Over the last few seasons, teams in the EPL have used a variety of different playing formations. OPTA currently recognise 16. In the four seasons 2010-2013, EPL teams used 3,819 different positional set-ups, which equates to each team using 1.26 formations per match.

Here’s the list of the OPTA formations used, starting with the most popular in terms of minutes played:

## Team Formations used in EPL 2010-2013

Formation | Minutes Played | Percent usage |
---|---|---|

4231 | 85,248 | 29.7% |

442 | 69,976 | 24.4% |

4411 | 45,572 | 15.9% |

451 | 30,103 | 10.5% |

433 | 29,005 | 10.1% |

4141 | 11,228 | 3.9% |

343 | 3,179 | 1.1% |

41212 | 3,194 | 1.1% |

352 | 2,614 | 0.9% |

541 | 2,068 | 0.7% |

532 | 1,572 | 0.5% |

3511 | 914 | 0.3% |

3412 | 525 | 0.2% |

3421 | 591 | 0.2% |

4222 | 506 | 0.2% |

4321 | 293 | 0.1% |

The 4213 and 442 formations together account for 54% of play in the EPL. But are these the best formations for creating good shooting chances?

We can answer that by calculating the expected goals (*Xg*) produced in the different formations. Goals scored is a notoriously noisy statistic because of the low numbers involved; using expected goals rather than actual goals removes some of the noise in the data, and gives a more accurate picture of the production of good scoring chances independent of the finishing quality of individual players.

The first step was to calculate the expected goals from regular play for each of the 3,819 set-up periods. As the prime focus of the analysis was the production of chances, I used a simple pre-shot model based on shot location.
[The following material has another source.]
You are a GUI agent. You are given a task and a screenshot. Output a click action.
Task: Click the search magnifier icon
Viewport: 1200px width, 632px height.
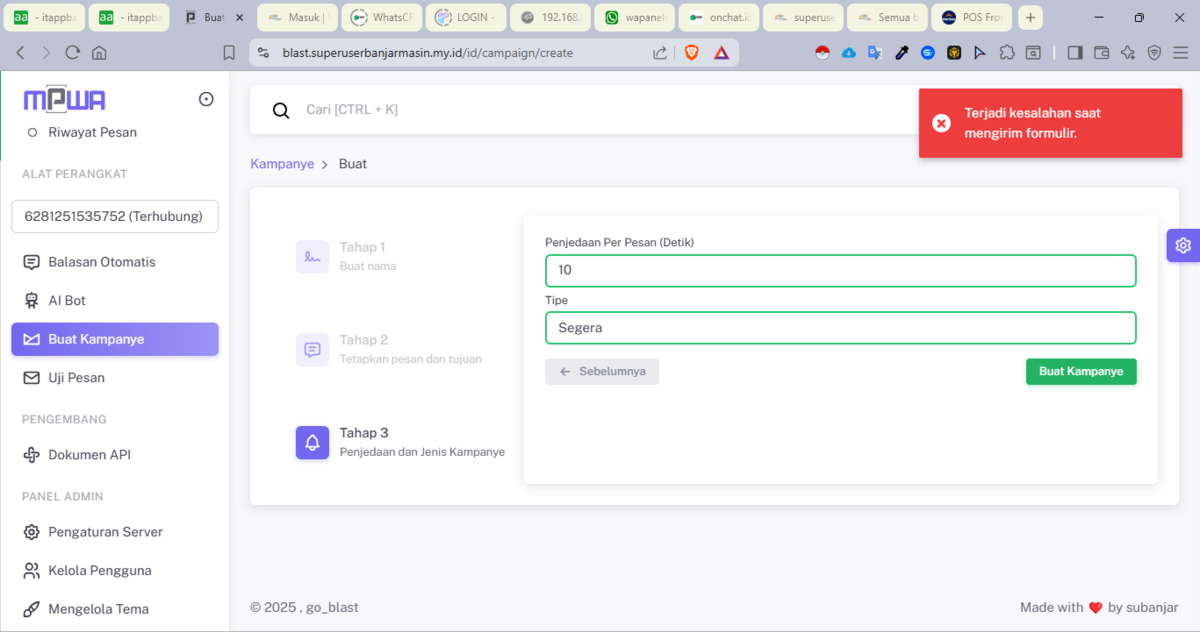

It would be tempting to simply calculate the average expected goals for each formation, but there are reasons why that would be misleading. First of all, teams might systematically adopt different formations home and away, so the effect of formation on *Xg* would be confounded with the effect of venue. Similarly, weaker teams might generally tend to adopt more defensive formations, confounding the effects of formation and overall team strength.

For these reasons, I used a statistical model to control for these other variables. For the technically minded I used a Gamma distribution which fitted the observed values quite well. The control variables were venue, team and opposition, and an offset term was included to adjust for the different time periods in each formation.

A preliminary analysis showed that* Xg* production for the five at the back formations, 534 and 541 were very similar so I combined these into a new formation labelled “5–“. Similarly, 3511 and 352 were combined into a “35-” category. I then eliminated the remaining rarely used formations 3412, 3421, 4222, 4321 which together only accounted for less than 1% of playing time.

The next table shows the *Xg* production rates for the various formations. 442 is the reference formation, and is given a production rate of 100%.

## Production Rates of Expected Goals

Formation | Xg Production Rate |
---|---|

442 | 100% |

41212 | 100.5% |

35- | 91.2% |

4411 | 92.0% * |

343 | 88.3% |

4231 | 85.0% *** |

433 | 83.2% *** |

451 | 78.4% *** |

4141 | 76.5% *** |

5-- | 57.2% *** |

The results show there are clear differences in productive efficiency. The only formation outperforming 442 is 41212, but the difference is negligble and not statistically significant. The next best formations are 35-, 4411, and 343 which are about 90% as efficient at producing expected goals. But because of their sample sizes, the differences for 35- and 343 don’t reach statistical significance. All the other formations however are significantly less productive than 442. The least productive formations are those with five at the back, which produce fewer than 60% of the expected goals generated when playing 442.

Finally the figure below shows the expected goals per 90 minutes for an average team playing at home against an average opponent under various different formations.

# Expected Goals Per 90 Minutes

Of course the picture I’ve presented is incomplete because I haven’t looked at goals conceded. It’s very likely that there are significant differences here as well. I’ll pick this up at a later date, and see which of the formations fare best on that metric.